A decade ago, in the midst of one of the worst droughts ever to hit southern Africa, I traveled to Zambia to stay with friends in the rural village of Sichiimbwe. I'd visited there twice before and been overwhelmed by the people's generous spirit and unfailing grace. But this time, the village was so devastated by famine that the food I'd brought as gifts became for some the first meal they'd had in weeks. My friend, Jacob Hicoongwe, told of one desperate boy who'd eaten handfuls of dirt in an attempt to ease his hunger, then withered and died. The only assistance the village had received, Jacob told me, was from Norwegian aid workers who'd passed through the area. "Your country is the richest in the world," he said. "Where is the United States now? What does America stand for?"
I was thinking about Sichiimbwe as I read the article in this issue by George Packer, who challenges liberals and progressives troubled by George W. Bush's swashbuckling approach to foreign affairs to come up with a world vision of their own.
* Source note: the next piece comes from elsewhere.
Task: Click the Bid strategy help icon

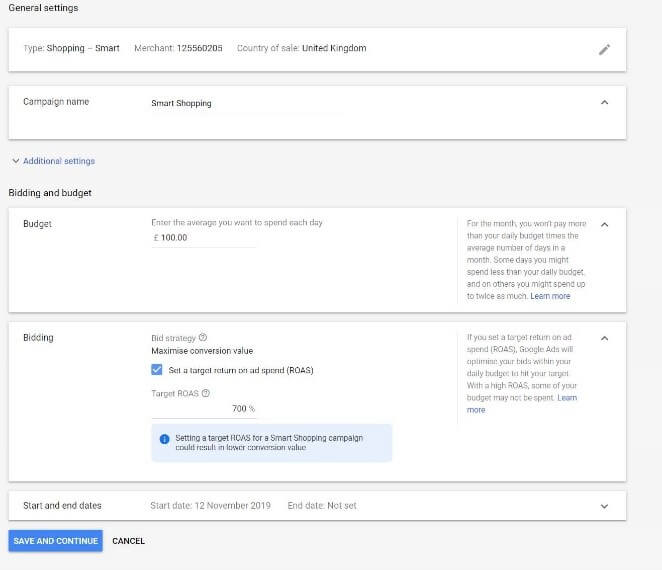Action: tap(203, 338)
Just what does the United States stand for? Anyone who travels in the developing world is struck by how many people still admire America and look to it for far more than material aid. Indeed, in the wake of September 11, that good feeling was evident in many quarters, and even our unilateralist president managed to voice noble words about America's role in promoting "pluralism, tolerance, and freedom" in the world.
What a difference a year makes. This fall, the Bush White House released a 35-page policy paper titled "The National Security Strategy of the United States of America," which set out a radically new and dangerous foreign policy doctrine. It was barely noted by the media, which was focused on the administration's drumbeat for war on Iraq. But, as Todd Gitlin points out in this issue, this doctrine -- which calls for aggressive use of U.S. military force and justifies preventive strikes anywhere on earth -- is arrogant, dangerous, and "a gift to anti-Americans everywhere." Its cavalier tone should not have surprised anyone who has been attuned to the administration's Cheney-Rumsfeld-Wolfowitz wing, which has dictated so many key foreign-policy decisions. Yet the Democrats -- and liberals and progressives in general -- have had virtually nothing to say in response. Liberals "can't stand up," Packer writes, "because they have nowhere to stand, no alternate vision of what purpose America's enormous power in the world should serve."
What should that vision be? The answer to that is also the answer to Jacob Hicoongwe's question of what America stands for. What we should stand for is promoting the fundamental liberal values of liberty and equality and economic opportunity. But if the administration continues on its current course, the United States will stand for dominance without responsibility and power with little purpose except advancing its own self-interest. It's a disturbing image -- the 21st-century imperial version of the ugly American -- and a dangerous one. For it betrays the hopes of people throughout the world who, like the villagers of Sichiimbwe, have clung to the idea that eventually some of America's promise may also be fulfilled for them.